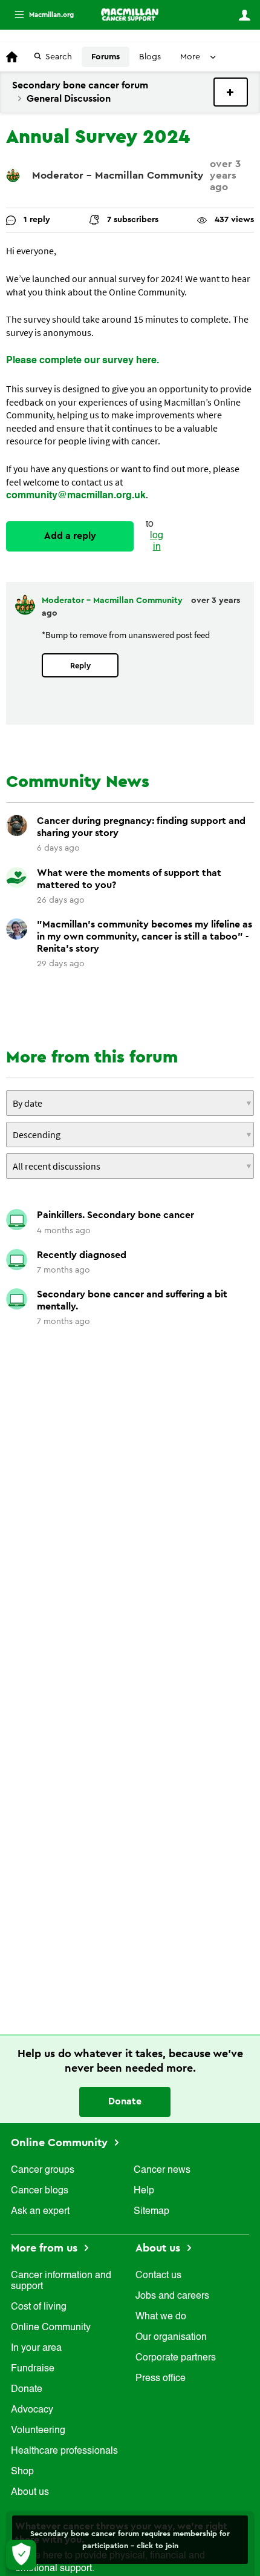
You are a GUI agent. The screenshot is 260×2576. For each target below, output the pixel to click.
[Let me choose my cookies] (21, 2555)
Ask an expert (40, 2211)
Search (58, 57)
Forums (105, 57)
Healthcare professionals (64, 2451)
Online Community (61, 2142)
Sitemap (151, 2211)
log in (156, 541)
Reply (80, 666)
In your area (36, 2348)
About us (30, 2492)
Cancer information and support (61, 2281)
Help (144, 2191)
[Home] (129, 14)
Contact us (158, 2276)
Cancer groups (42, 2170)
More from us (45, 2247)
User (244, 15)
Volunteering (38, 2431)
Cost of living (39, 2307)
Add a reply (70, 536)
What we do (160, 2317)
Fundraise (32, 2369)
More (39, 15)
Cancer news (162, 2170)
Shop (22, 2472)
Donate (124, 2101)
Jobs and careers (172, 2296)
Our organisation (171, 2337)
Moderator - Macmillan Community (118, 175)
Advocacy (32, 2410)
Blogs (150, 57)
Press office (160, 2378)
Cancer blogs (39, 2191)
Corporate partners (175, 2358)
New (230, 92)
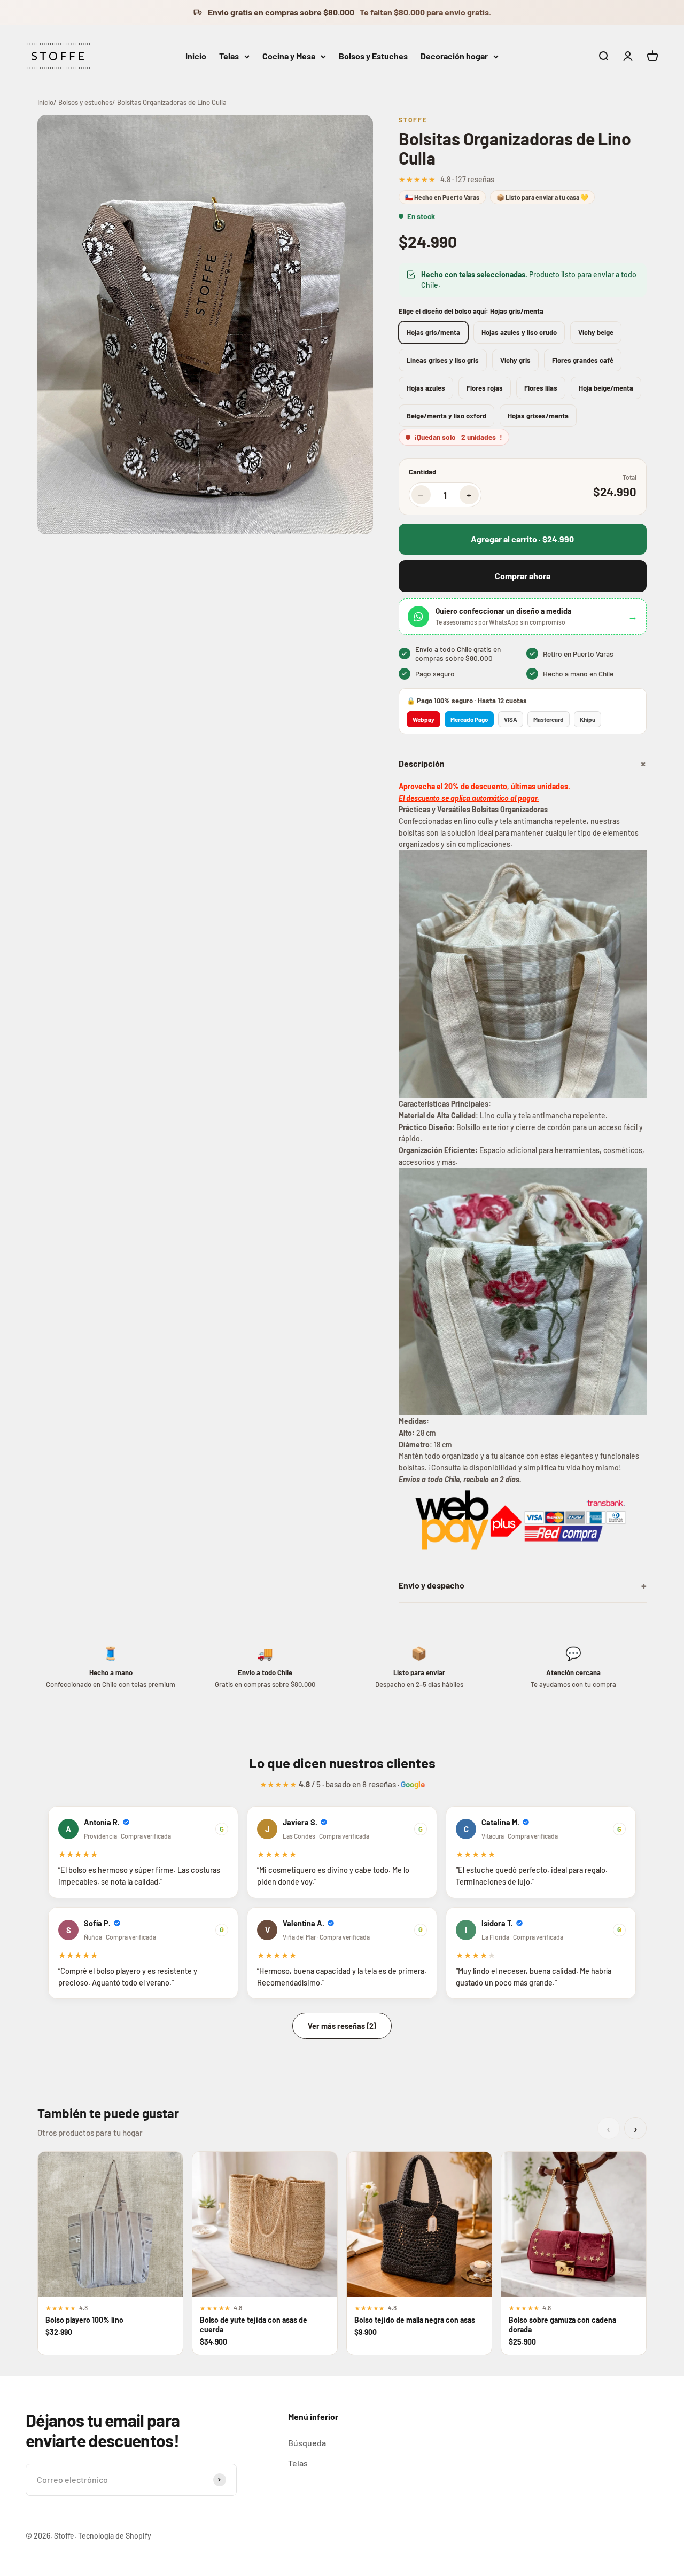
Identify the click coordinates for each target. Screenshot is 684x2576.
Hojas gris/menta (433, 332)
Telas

**Work to complete:** Every line above that includes the word "each" must appear in the answer.

**Task solution:**
You are a GUI agent. The screenshot is 260×2576. For each target below, output the pixel to click.
Identify the click coordinates for each target. Screenshot is 684x2576.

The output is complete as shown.